For a significant percentage of people facing cancer, or any serious disease, becoming an effective self-advocate poses a range of challenges. Becoming a cancer patient means entering a new world, one in which patients and their caregivers confront an increasingly complex array of treatment options. At a time when individuals are dealing with fear, uncertainty and disruptions in every key aspect of their lives, we expect them to educate themselves and make informed decisions about issues with which they have little or no experience. In many instances, this also means shifting the paradigm of doctor-patient communications from the more traditional one-way physician-tells-patient-what-to-do to a two-way, interactive discussion between equals.

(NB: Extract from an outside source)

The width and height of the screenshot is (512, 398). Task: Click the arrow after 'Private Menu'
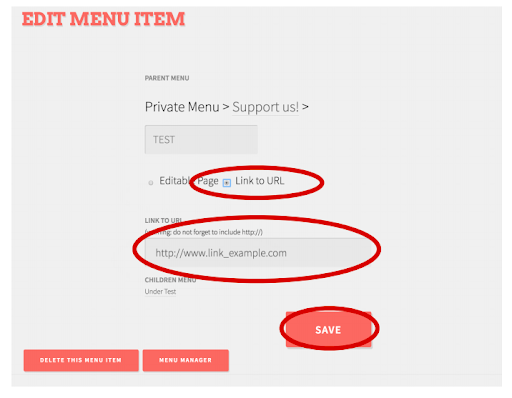click(226, 107)
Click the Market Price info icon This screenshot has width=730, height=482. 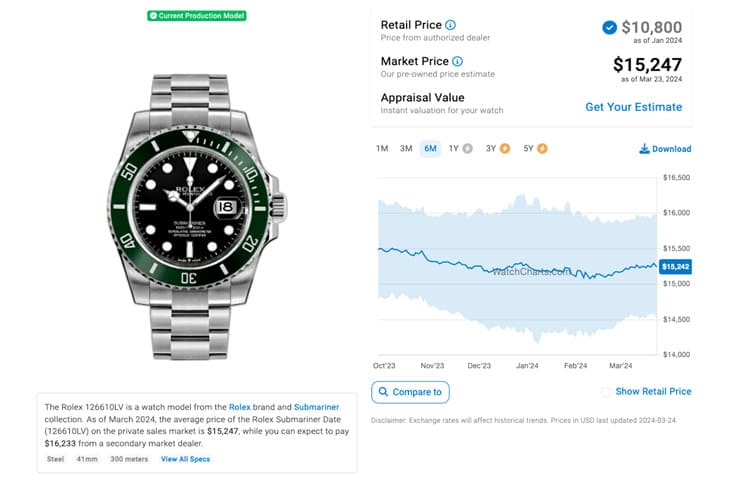[x=458, y=61]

My own situation is one example of how difficult this process can be—even for someone who has spent her life in the oncology world researching patient behavior and advocating for more effective doctor-patient communications. After my second cancer diagnosis, breast cancer, I underwent a course of chemotherapy that resulted in numbness and tingling in my feet, known as neuropathy. I have an excellent doctor, but it was not until I had fallen several times that I asked for a referral to a physical therapist, and I actually felt guilty about “bothering” my very busy physician with an issue that was seriously compromising my life. And then, it took some time until I scheduled the appointment. Somehow the fact that I asked for the referral meant that it must not have been a priority. The upside of my advocating for myself is that I truly benefited from getting the physical therapy that I needed, and I haven’t fallen since.

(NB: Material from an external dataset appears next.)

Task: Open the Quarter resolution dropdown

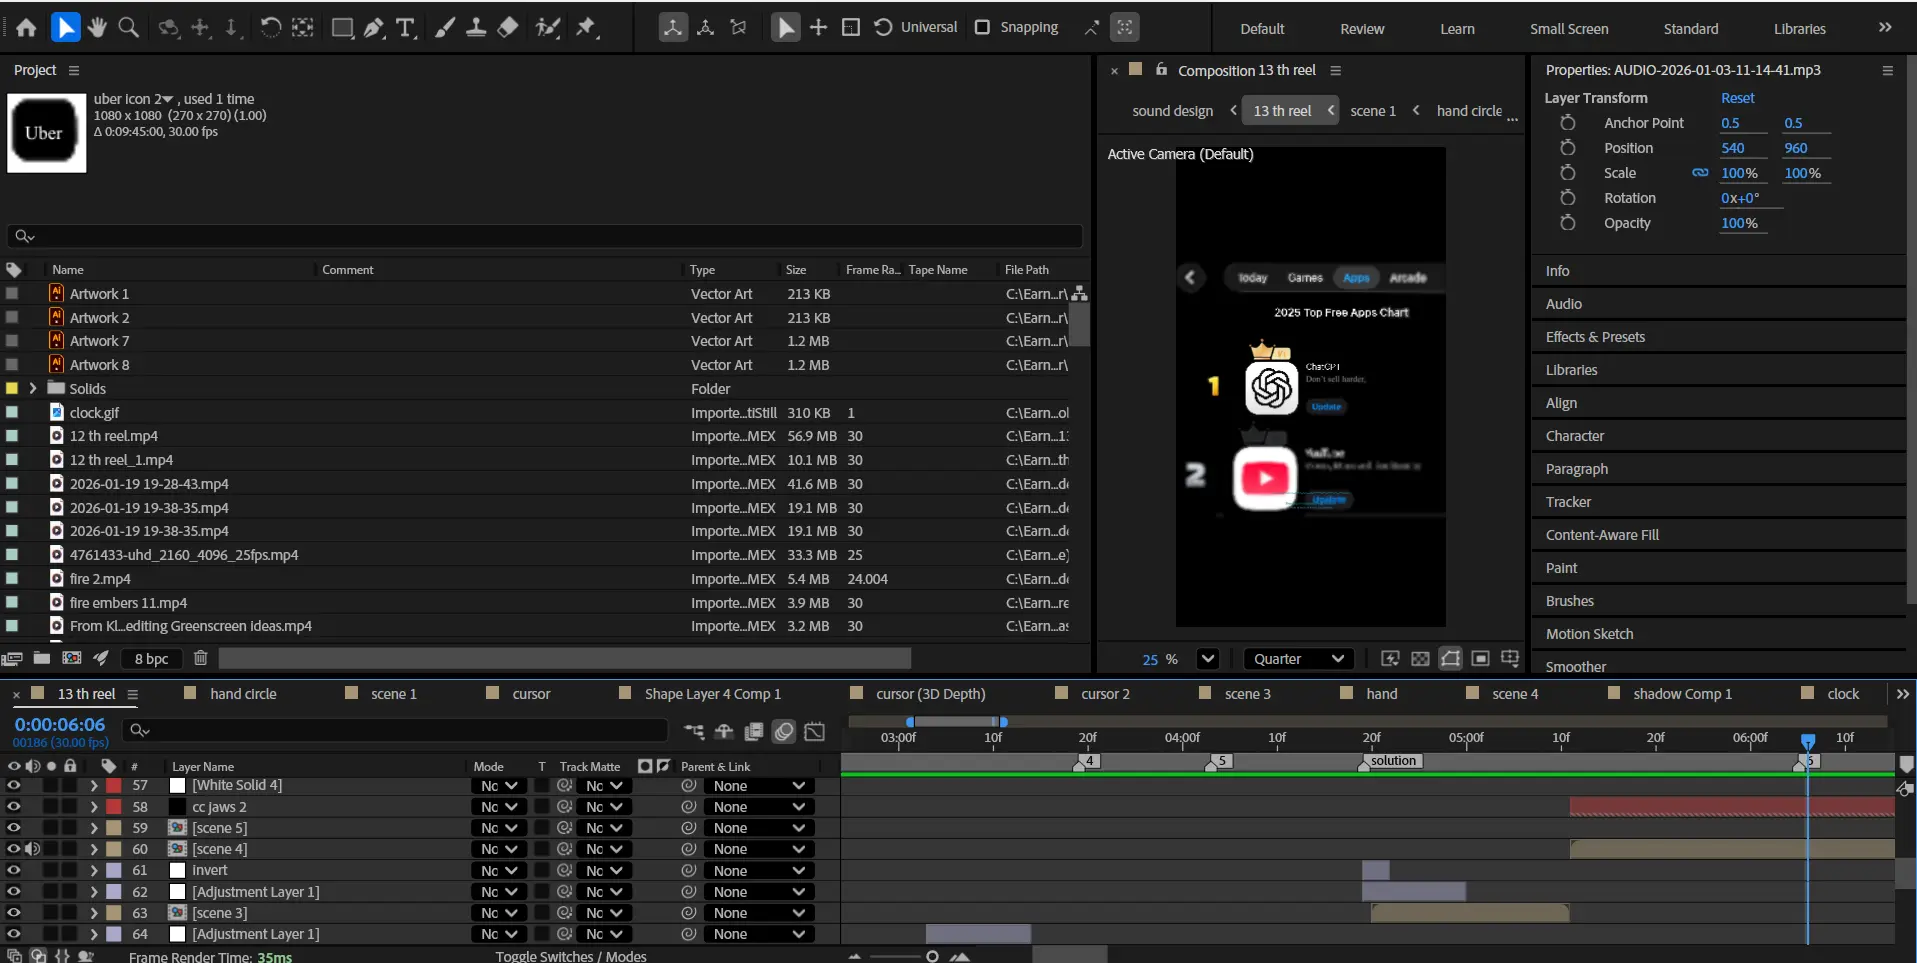Action: coord(1298,659)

We hear about these issues all the time, both in the data we collect through our Cancer Experience Registry and the personal accounts of the patients and caregivers who participate in Cancer Support Community programs. On the anecdotal level, I think about a young African-American woman from Texas who sobbed as she described her frustration with her doctor’s unwillingness to answer her questions about her cancer. She had tried writing her questions down, bringing someone with her to her appointments, reading about her condition, but her efforts to communicate were brushed off. She couldn’t even get an answer as to the stage of her cancer. The result was frustration, fear and high levels of anxiety about her future. For this woman, effective self-advocacy meant changing doctors, but she was afraid to make that move, to leave her small town for a treatment center in a more distant city.
Our data bear out these concerns. While most patients report receiving information about their treatment options, less than half report being knowledgeable about their treatment options, and a significant proportion reported not having enough knowledge or support to fully engage in treatment decisions. Over half felt significantly unprepared to discuss treatment options with their doctor. We have also learned that it is not uncommon for patients not to report all of their symptoms and side-effects from treatment to the health care team. Among survivors of multiple myeloma, a rare blood cancer, over one-third (36%) did not report all symptoms and adverse effects to their doctors or nurses. The most common reason was, “I don’t think anything can be done about these problems.”

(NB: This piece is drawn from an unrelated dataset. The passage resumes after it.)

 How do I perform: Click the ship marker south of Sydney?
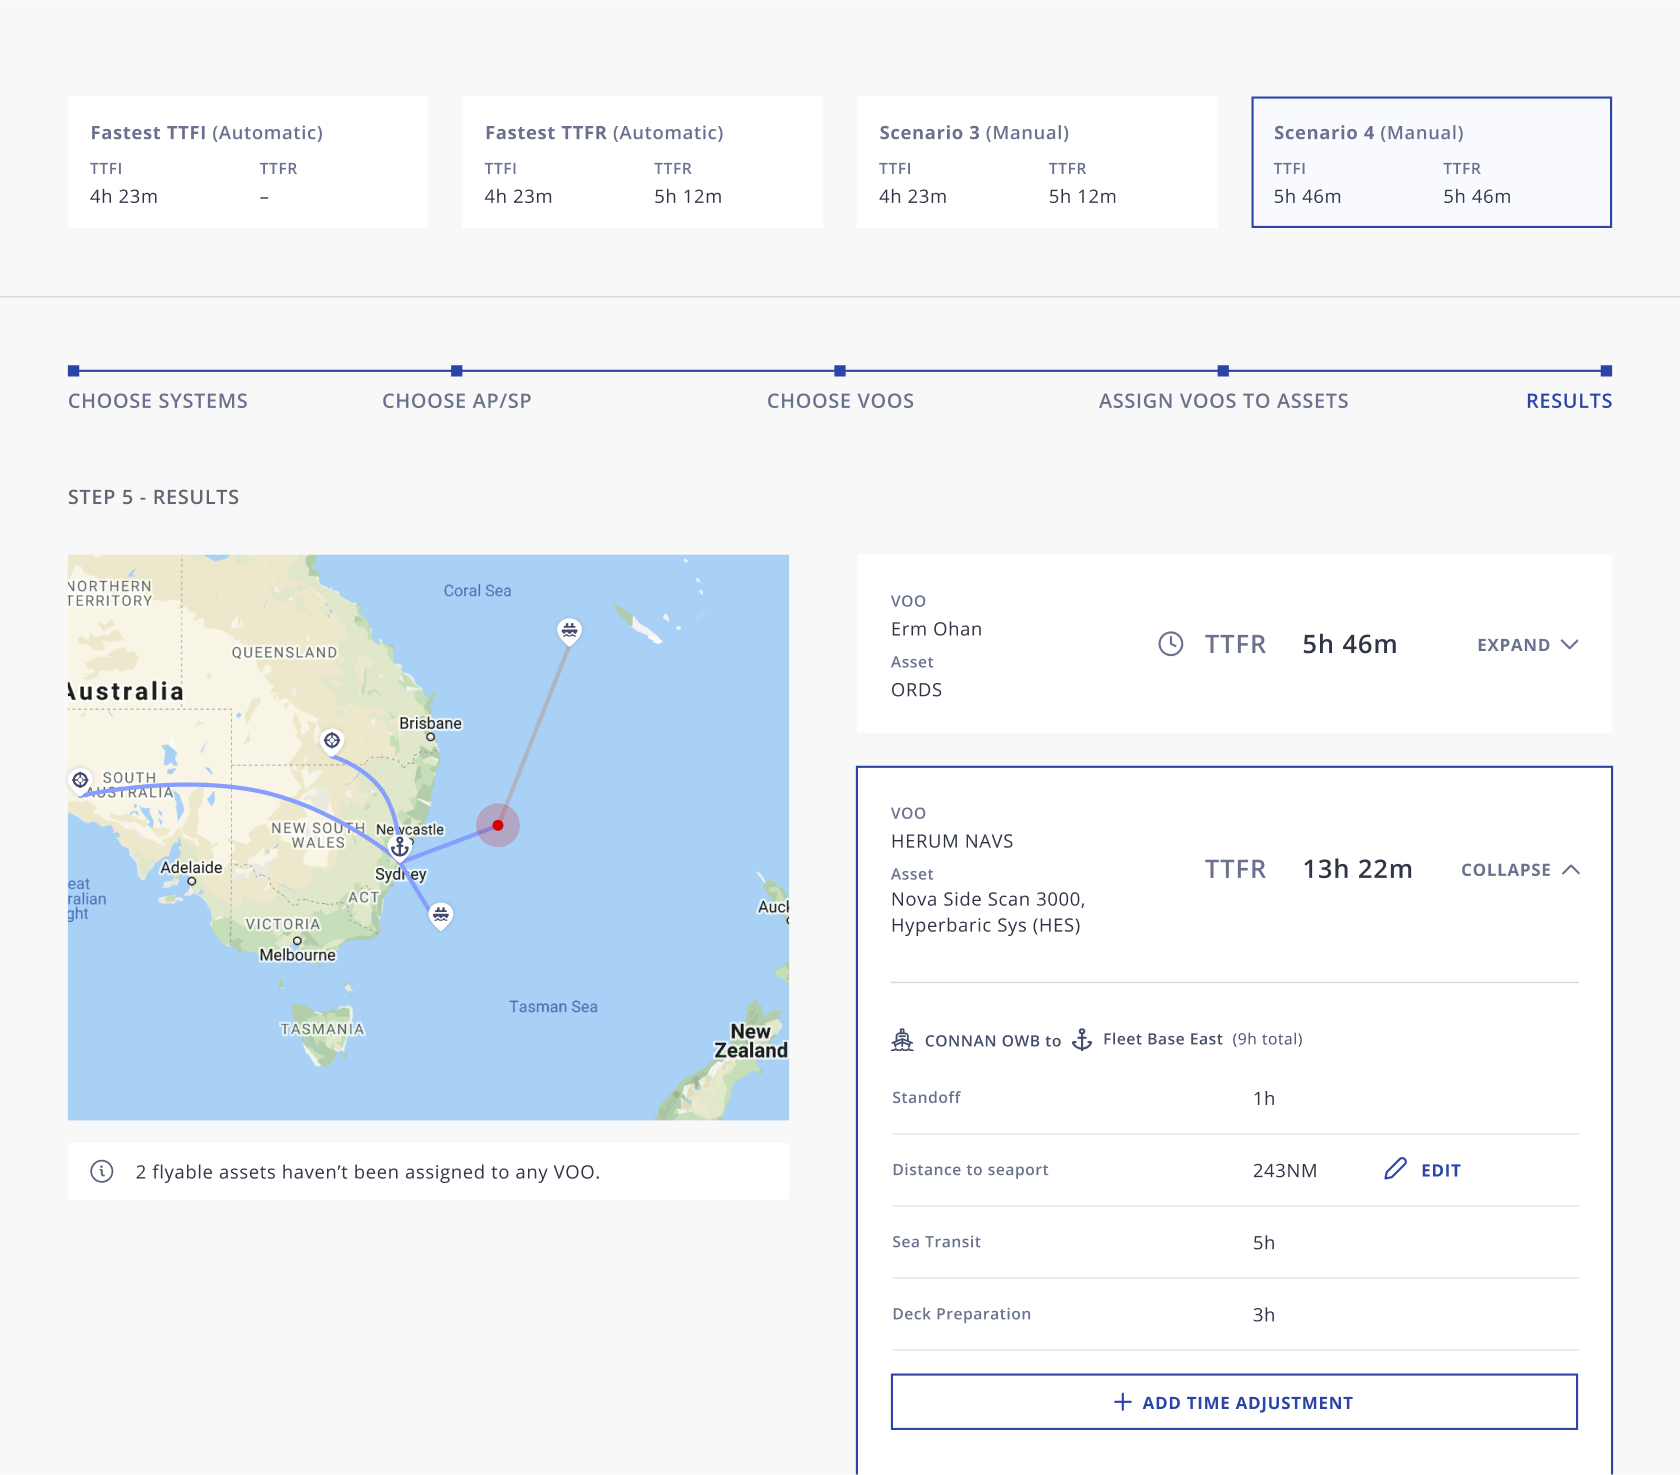click(441, 914)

The bottom line is that it is not enough just to tell patients and caregivers that they need to be self-advocates. To empower patients, we need to provide individuals facing serious diseases with the resources and the skills to make this possible. That means ensuring that patients have accurate information that they are able to understand and use, assisting them in developing appropriate questions, making it easy to access their medical records, and opening the doors to thinking about what is important to them at various decision points during the course of treatment.
Patients can learn skills to help them communicate better, use their time and that of their doctors’ wisely, know when to ask for additional help. One doctor with whom I have worked suggests that patients who have complicated issues to discuss notify the office in advance so that the extra time can be made available. Patients also benefit from taking advantage of the patient-centered care that nurses, nurse practitioners, social workers and patient navigators offer. When, for whatever reason, the relationship isn’t working, patients need the skills and confidence to make changes.
In addition to discovering or acquiring the skills needed to become effective self-advocates, people facing cancer also need to be empowered to believe that their voices can and should be heard. Older people, those who are less educated or come from lower socioeconomic groups—those who are timid by nature—may find it difficult to question someone they perceive as authority figures who control their destiny. They may fear asking “dumb” questions or alienating their doctors by questioning them. And, trust is critical to any good doctor-patient relationship. Patients want to believe in their doctors. The goal must be to create a safe, secure and nurturing environment which encourages every patient and caregiver to trust not only their treatment teams but also to ask for what they need.